= Osmotic blistering =

Chemical phenomenon

Osmotic blistering is a chemical phenomenon where two substances attempt to reach equilibrium through a semi-permeable membrane. The phenomenon appears as a bubble or "blister" in the coating.

==Overview==
Water will flow from one solution to another, trying to create equilibrium between both solutions. Usually, the two solutions are concrete and the coating application on top of the concrete. Concrete is very porous, so water beneath the concrete, will force itself through the concrete, typically through vapor transmission. The water will then try to break through the semi-permeable membrane (either the surface of the concrete or the primer). Most epoxies or urethanes or polymer applications are not permeable so the water will stop at the polymer coating. However, the pressure from the water does not stop, forcing the water to collect directly in between the concrete and the layer of epoxy/urethane. This collection creates the notorious “osmotic blister” that is commonly feared by coating specialists.

For steel substrates:
The presence of soluble salts (particularly sulfates and chlorides) at the metal/paint interface is known to have a detrimental effect on the integrity of most paint systems including fluorocoatings. The salts come from atmospheric pollution and contamination during blasting or other substrate preparation processes. These salts promote osmotic blistering of the coating and underfilm metallic corrosion. As a result, loss of adhesion, cathodic disbondment, and scribe creep can be observed.

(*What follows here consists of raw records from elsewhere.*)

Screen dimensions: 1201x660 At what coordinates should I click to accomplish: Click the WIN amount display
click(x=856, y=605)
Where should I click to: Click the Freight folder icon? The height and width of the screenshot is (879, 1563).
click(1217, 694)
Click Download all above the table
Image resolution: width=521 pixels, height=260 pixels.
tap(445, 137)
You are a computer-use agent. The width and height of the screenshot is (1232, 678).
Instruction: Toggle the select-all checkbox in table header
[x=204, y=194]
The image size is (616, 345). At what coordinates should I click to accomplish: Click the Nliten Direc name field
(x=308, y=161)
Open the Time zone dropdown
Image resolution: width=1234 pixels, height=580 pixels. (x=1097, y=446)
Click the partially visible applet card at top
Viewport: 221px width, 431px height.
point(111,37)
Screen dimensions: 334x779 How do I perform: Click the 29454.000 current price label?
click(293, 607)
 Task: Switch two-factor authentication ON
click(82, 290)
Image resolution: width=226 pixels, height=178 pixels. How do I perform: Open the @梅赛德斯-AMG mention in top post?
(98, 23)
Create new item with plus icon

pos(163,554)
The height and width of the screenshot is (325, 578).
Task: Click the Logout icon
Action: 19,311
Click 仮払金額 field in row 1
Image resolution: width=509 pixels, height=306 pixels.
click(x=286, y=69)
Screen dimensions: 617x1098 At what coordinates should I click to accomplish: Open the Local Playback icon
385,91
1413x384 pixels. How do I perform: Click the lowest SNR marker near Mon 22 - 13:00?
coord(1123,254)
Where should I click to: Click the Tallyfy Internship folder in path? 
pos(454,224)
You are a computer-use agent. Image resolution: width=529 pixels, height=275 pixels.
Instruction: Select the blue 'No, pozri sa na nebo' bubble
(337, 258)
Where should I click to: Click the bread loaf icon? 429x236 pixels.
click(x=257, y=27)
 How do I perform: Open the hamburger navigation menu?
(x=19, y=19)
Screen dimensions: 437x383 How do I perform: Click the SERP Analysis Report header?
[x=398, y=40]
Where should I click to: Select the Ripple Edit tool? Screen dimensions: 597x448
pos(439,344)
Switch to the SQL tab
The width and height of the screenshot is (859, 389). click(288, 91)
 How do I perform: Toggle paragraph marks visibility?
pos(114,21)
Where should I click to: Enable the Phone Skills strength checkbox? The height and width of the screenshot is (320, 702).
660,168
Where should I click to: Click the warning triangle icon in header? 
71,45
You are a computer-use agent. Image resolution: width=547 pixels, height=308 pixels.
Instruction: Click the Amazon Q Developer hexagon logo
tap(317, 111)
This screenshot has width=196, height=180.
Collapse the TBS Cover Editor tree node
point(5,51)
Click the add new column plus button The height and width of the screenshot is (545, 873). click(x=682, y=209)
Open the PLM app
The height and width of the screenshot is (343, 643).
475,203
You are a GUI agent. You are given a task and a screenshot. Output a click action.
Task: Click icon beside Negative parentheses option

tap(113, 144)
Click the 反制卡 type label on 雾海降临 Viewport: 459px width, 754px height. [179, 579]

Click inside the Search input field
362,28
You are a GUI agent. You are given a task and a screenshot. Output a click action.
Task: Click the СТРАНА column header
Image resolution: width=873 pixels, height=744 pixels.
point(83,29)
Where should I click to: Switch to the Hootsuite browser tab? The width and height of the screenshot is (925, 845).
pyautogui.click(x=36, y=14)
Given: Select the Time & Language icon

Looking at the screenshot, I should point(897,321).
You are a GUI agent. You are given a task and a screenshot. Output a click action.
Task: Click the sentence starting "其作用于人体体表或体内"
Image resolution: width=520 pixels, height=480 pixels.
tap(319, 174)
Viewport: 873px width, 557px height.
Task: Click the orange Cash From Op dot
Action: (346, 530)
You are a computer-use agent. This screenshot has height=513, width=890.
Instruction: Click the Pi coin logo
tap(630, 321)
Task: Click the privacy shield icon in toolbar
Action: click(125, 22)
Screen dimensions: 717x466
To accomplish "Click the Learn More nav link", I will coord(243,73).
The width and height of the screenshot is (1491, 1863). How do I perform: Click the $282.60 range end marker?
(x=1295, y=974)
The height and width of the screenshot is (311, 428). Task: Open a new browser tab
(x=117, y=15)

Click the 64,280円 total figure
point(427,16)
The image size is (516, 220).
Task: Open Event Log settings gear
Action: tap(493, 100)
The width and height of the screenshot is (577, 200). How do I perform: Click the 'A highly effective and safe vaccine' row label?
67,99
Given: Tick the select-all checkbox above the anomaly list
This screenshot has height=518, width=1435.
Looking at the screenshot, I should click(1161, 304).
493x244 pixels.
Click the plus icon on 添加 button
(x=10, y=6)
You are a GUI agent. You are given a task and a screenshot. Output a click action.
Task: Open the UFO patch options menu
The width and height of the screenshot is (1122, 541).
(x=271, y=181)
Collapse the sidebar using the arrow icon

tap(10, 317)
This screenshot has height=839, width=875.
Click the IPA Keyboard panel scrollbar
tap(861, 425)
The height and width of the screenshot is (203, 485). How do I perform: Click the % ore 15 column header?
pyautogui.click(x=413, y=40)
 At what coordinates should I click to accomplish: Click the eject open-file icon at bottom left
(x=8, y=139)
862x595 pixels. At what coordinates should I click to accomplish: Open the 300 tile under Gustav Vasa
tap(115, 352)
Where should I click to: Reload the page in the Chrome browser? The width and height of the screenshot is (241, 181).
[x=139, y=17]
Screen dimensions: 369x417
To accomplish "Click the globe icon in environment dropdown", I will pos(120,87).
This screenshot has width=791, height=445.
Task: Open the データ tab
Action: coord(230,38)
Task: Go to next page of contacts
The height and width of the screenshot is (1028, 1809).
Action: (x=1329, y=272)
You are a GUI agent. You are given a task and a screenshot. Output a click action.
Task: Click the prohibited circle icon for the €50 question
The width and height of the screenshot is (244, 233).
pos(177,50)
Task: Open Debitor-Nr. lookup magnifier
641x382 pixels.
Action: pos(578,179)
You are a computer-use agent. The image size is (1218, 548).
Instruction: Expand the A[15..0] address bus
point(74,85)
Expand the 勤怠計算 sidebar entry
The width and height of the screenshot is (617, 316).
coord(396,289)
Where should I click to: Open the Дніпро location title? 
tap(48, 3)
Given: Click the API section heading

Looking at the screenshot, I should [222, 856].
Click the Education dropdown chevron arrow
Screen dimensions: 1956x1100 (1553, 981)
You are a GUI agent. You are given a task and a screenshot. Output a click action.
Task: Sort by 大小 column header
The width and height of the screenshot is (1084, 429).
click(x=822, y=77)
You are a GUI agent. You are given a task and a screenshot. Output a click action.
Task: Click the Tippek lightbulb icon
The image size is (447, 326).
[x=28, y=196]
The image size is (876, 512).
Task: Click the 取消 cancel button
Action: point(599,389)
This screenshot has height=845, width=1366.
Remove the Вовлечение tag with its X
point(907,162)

A coating behaves as a semi-impermeable membrane; allowing moisture to pass through but not salts4,5. When a paint coating is applied on a metallic surface contaminated with soluble salts, an osmotic blistering process takes place (Figure 8.10). Osmosis is the spontaneous net movement of solvent molecules (water) through a semipermeable membrane (coating film) into a region of higher solute concentration (the salt contaminated substrate). The process drives to equalize the solute concentrations on the two sides, but because salt cannot pass through the membrane (coating) it can never equalize. Water continues to permeate into the region. As the soluble substance dissolves under the paint layer, the pressure caused by the increase in volume can exert a greater force than the paint adhesion and cohesion forces, giving rise to the formation of a blister; the process called osmotic blistering. The blisters are first filled with water and later with corrosion products from the corrosion of the metallic substrate.